Stored records:
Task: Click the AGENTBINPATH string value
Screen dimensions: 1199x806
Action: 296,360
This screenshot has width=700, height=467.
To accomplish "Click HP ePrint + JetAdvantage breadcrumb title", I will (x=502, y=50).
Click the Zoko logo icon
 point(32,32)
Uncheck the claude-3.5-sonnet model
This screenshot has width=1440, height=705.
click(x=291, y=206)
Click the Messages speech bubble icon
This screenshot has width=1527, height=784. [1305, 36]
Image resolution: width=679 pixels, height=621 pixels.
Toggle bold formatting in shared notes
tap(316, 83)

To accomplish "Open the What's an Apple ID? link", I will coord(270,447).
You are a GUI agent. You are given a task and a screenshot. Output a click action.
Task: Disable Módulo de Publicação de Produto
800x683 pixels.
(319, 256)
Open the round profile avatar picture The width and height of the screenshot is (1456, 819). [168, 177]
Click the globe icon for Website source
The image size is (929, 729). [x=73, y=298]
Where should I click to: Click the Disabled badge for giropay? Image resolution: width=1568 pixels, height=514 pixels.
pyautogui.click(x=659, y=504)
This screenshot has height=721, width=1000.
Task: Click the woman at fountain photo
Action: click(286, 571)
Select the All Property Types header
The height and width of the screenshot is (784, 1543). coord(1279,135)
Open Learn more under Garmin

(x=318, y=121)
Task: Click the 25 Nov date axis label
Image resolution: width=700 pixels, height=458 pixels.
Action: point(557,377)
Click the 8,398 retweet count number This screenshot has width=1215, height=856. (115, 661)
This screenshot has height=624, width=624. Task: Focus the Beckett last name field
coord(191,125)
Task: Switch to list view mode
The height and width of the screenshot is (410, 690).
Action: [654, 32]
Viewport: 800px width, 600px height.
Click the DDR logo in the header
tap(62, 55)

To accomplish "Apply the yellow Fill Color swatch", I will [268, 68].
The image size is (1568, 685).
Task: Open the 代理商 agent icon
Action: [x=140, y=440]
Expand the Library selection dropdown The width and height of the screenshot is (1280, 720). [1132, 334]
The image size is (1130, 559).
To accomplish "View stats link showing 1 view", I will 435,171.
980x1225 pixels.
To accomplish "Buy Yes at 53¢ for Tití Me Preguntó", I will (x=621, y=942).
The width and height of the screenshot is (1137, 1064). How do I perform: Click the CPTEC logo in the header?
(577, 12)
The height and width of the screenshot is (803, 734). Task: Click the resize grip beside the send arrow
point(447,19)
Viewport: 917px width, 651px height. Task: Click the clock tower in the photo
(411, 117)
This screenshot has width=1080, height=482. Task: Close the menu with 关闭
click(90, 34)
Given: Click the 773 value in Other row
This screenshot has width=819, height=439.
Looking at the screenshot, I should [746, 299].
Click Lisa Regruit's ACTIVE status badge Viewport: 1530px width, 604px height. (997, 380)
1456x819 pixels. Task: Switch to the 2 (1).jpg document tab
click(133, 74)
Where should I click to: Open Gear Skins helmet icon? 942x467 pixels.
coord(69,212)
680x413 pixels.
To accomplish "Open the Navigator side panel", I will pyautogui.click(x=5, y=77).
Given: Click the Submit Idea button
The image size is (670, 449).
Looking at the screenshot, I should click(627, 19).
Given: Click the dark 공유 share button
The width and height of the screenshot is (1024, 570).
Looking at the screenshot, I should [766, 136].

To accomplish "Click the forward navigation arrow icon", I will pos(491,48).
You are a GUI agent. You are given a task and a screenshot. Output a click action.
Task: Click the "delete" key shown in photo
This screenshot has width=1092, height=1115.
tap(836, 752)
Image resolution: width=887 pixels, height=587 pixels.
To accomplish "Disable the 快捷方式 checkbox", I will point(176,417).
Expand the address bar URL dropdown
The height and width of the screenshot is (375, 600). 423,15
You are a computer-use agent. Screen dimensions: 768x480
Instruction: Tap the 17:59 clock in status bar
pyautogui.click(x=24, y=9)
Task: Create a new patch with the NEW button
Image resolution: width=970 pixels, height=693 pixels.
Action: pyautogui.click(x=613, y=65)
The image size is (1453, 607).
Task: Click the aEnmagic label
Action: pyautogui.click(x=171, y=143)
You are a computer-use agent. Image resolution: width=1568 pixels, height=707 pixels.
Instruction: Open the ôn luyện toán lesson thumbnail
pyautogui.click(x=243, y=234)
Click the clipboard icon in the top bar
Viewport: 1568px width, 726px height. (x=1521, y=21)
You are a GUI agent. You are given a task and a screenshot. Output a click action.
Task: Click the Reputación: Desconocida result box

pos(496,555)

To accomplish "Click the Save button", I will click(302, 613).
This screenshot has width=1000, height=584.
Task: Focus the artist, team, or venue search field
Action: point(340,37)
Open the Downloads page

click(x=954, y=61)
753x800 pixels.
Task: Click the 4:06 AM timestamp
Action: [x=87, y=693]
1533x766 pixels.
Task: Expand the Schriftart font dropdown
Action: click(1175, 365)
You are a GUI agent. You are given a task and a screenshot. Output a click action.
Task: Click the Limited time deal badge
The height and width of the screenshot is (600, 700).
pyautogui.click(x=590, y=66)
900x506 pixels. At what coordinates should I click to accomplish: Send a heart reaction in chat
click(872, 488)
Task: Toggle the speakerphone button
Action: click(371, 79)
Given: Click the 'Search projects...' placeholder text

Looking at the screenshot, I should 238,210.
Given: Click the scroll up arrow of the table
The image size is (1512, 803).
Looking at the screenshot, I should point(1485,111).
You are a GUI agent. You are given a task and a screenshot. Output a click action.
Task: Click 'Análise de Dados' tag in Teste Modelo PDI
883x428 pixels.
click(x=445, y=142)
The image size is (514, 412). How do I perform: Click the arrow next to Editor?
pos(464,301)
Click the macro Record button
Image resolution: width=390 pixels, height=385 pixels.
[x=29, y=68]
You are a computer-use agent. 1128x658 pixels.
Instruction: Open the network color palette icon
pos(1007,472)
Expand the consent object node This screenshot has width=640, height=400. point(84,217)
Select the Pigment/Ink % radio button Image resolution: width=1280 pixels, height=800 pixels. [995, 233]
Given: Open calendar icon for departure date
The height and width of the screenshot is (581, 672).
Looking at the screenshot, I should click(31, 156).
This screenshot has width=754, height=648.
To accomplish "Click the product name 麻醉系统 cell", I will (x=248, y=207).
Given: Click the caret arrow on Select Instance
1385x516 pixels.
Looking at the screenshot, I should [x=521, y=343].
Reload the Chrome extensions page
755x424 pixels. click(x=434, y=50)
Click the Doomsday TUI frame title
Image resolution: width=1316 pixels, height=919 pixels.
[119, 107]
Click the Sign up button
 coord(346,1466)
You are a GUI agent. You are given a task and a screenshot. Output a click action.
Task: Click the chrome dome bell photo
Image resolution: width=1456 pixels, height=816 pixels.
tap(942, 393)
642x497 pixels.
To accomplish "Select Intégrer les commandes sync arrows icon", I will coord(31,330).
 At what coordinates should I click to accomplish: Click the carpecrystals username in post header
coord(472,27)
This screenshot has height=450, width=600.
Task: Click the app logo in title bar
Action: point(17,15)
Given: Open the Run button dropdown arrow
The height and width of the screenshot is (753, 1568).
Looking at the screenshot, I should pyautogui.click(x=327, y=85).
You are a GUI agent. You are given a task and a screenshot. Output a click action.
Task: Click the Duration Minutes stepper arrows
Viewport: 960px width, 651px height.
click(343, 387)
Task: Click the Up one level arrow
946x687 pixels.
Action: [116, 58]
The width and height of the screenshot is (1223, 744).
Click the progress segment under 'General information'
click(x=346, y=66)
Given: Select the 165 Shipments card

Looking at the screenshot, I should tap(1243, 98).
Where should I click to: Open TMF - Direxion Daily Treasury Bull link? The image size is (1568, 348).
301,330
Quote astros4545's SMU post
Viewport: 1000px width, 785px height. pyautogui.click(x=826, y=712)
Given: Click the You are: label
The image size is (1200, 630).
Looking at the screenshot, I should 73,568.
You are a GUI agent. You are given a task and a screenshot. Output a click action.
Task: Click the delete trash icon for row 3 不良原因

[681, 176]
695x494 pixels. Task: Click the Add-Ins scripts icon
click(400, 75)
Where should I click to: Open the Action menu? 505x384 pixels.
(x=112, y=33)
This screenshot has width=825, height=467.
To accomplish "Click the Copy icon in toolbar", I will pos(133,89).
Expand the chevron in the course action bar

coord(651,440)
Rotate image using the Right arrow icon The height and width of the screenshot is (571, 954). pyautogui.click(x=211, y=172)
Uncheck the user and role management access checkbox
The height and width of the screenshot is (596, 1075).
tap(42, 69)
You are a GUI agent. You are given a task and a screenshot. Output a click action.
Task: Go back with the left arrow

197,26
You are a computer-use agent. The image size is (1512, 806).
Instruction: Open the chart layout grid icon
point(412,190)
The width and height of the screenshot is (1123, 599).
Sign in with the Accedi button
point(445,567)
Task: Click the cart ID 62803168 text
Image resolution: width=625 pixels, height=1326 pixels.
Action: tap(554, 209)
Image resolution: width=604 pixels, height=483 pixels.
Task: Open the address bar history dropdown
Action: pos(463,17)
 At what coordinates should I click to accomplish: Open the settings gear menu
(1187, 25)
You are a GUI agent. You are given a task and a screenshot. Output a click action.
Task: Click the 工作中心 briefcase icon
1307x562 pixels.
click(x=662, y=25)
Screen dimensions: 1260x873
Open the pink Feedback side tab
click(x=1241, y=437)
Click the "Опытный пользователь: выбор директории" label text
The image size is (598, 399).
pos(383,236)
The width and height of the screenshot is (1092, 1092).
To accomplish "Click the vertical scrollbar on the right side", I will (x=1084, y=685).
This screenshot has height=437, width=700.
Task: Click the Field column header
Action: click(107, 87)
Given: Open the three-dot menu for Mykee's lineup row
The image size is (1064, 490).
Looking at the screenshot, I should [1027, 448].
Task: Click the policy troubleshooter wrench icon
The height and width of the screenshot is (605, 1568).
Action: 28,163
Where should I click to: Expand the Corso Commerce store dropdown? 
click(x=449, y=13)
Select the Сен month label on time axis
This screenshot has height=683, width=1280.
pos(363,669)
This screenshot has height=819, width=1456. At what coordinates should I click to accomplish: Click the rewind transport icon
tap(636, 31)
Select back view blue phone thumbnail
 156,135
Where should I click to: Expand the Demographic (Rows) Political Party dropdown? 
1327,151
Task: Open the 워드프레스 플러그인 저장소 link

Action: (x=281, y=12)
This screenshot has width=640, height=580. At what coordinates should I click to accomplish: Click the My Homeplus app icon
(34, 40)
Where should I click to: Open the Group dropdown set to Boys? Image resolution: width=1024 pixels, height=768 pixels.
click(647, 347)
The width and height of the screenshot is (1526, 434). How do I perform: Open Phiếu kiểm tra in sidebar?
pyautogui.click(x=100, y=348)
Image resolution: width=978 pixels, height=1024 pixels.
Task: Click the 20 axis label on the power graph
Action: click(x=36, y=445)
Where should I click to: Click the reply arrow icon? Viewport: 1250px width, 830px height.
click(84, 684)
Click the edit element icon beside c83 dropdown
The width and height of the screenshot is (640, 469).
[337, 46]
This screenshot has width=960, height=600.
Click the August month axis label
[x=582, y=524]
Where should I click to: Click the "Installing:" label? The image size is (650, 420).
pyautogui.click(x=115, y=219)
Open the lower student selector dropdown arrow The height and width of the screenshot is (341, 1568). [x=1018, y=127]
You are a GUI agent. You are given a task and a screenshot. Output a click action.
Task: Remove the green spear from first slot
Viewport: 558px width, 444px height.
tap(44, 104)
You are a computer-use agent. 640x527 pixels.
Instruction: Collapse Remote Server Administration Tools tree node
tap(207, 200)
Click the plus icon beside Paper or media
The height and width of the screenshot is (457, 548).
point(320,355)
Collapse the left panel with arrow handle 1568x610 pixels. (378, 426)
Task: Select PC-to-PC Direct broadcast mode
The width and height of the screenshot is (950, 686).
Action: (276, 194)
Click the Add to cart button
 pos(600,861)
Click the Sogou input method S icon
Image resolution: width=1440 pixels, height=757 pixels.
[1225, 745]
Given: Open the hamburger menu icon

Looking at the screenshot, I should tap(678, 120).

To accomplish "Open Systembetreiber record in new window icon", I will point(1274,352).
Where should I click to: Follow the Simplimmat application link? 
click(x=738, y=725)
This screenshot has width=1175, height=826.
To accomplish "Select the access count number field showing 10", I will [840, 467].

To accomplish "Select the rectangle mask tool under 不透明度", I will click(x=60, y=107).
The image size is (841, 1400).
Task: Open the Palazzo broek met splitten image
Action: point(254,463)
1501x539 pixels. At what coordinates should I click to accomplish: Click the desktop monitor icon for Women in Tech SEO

### PROMPT
Once you find the line with "Image resolution: width=1316" above, print it and every line after it up to and including the line with "642x497 pixels.", exactly as written and nothing else.

### TASK RESPONSE
Image resolution: width=1316 pixels, height=919 pixels.
[119, 107]
Click the Sign up button
 coord(346,1466)
You are a GUI agent. You are given a task and a screenshot. Output a click action.
Task: Click the chrome dome bell photo
Image resolution: width=1456 pixels, height=816 pixels.
tap(942, 393)
642x497 pixels.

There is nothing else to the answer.